30 Mart 2017 Perşembe

ŞİA VE EHLİ SÜNNET MEZHEPLERİNİN İTİKADİ DURUMLARI (3.YAZI)
Allah'ın kitabına baktığımızda  Şia ve Ehli sünnetin Tevhid akidesine sahip olmadığına hükmedebiliriz.
Daha da  ileri giderek aslında Şia ve Ehli sünnet âlimlerinin  Kur'an'a iman etmediklerini rahatlıkla söyleyebilirim.
Eğer Şia ve Ehli sünnet âlimleri  Allah'ın indirdiği kitaba iman etseydi şu anda sahip oldukları inanç ve amellerle Kur'andan bu derece savrulup uzaklaşmazlardı.
Eğer Şia ve Ehli sünnet âlimleri  Kur'an'a iman  etselerdi, Kur'an onları her türlü  şirkten mutlaka arındırırdı, onları temizlerdi, zihinlerini saflaştırırdı.

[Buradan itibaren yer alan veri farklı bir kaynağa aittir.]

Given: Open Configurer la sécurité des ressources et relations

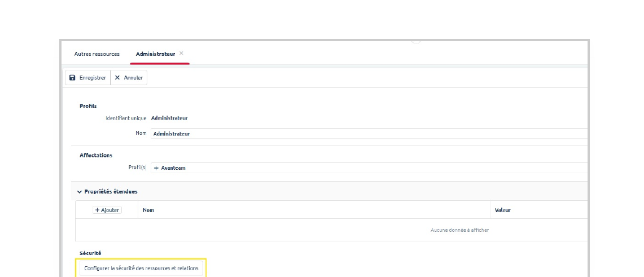Looking at the screenshot, I should click(141, 269).
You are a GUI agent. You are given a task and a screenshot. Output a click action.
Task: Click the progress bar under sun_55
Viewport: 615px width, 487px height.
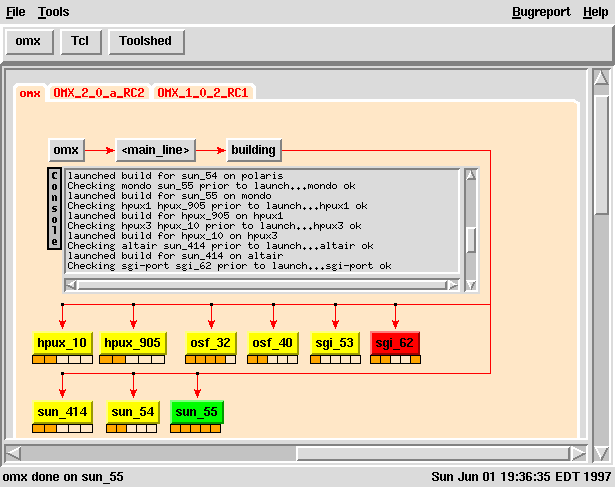point(195,428)
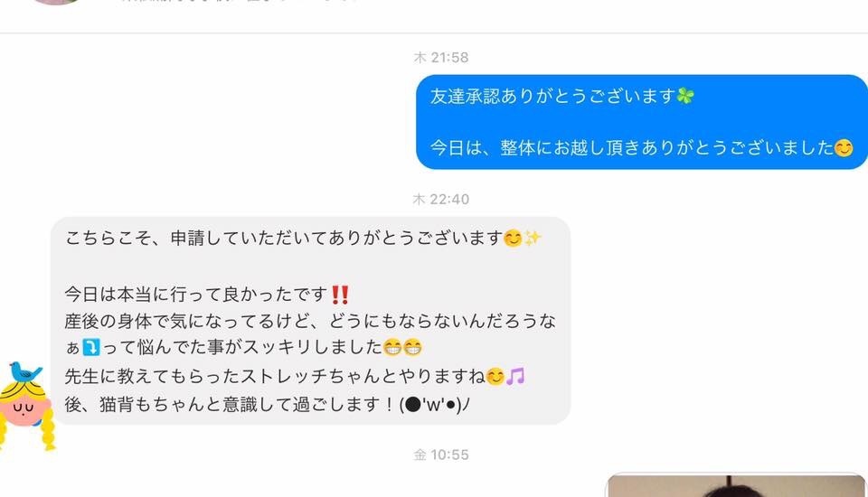Click the sender's avatar with blue bird
The image size is (868, 497).
(26, 405)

MESELA, daha önce yazmıştım, hiçbir ehli sünnet devlet adamının ve âliminin  reddetmediği hatta öve öve bitiremediği   Celaleddin-i Rumi,
eseri olan Mesnevi'nin mukaddimesinde Allah'ın Kur'an için kullandığı bütün sıfatları mesnevisi için  kullanır.
Yine Celaleddin-i Rumi Milli Eğitim Bakanlığı tarafından basılan divanı kebirinde Hz Ali'nin ilâhi sıfatlara sahip
 birisi olarak takdim eder.
Yine müritlerine göre Celaleddin-i Rumi ve Hz Muhammed ilâh ve Rab  makamında bulunan şahsiyetlerdir.
Onlara göre Allah kendisini veli olan kullarında gösterir.
Yani Celaleddin-i Rumi  hulul inancına sahip birisi olduğu halde hiçbir Ehli sünnet devlet adamı ve âlimi Celaleddin-i Rumi'yi bu inancından ve
 yazdığı şirk dolu eserlerden dolayı hiç bir zaman  eleştirmemiştir.
Halbuki hulul inancı Kur'an'a ve Tevhid akidesine en uzak mesafede bulunan karanlık ve kahpe  bir inançtır.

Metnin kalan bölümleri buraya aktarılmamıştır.